Тот вытер нос рукавом:
— Гвоздь.
— Да ладно… — опешил Бузук. Заглянул в тёмную яму. — А где вода?
— Ну ты даёшь! — возмутился Гвоздь. — А спросить, как твой кореш тут очутился, не хочешь? Тебе плевать, как я? Тебя вода волнует?
— Ты свалился вниз головой?
— Ты издеваешься?
— Если там камни, как ты выжил?
— Мать твою! — рявкнул Гвоздь. — Нету тут камней. И воды тут нету. Тут грязи по пояс. Я чуть не утоп, грязюки наглотался. А ты, вместо того чтобы вытащить другана, балясы точишь.
Бузук покивал:
— Друган, говоришь? Друганы у своих не тырят.
Намёк на фляжку с коньяком, — сообразил Максим.
Сява с удивлённым видом хлопал ресницами. Бузук ждал от своего цепного пса ответа, а тот затихарился.

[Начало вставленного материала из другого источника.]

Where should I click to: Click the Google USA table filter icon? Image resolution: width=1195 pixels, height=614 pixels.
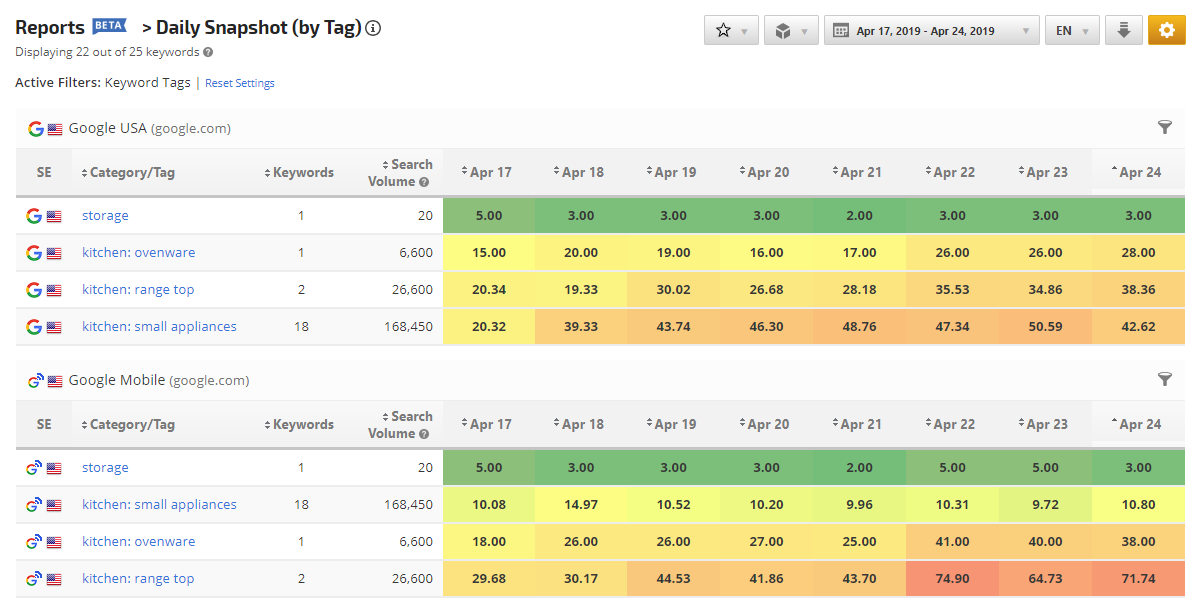pyautogui.click(x=1165, y=127)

Хирург придвинулся к Максиму вплотную и прошептал:
— Ведро неподъёмное. Как Гвоздь умудрился его поднять? Он не притворялся, лежал полудохлый, уж я-то в этом разбираюсь. Я был полностью уверен, что он не проснётся. А тут такое…
До слуха долетело шуршание листвы. Ветви кустарника раздвинулись, из зарослей вывалился Жила. Одежда разодрана, лицо в царапинах, в глазах паника.
— Ты гля, кто припёрся! — ехидно усмехнулся Бузук. — Где пропадал?
— Ты не поверишь, заблудился, — произнёс Жила, заправляя трясущимися руками рубашку в штаны. — А вы чего тут?
— Да вот думаем, вызволять Гвоздя из беды или брыкануть. Он, как оказалось, такая же крыса, как Шнобель.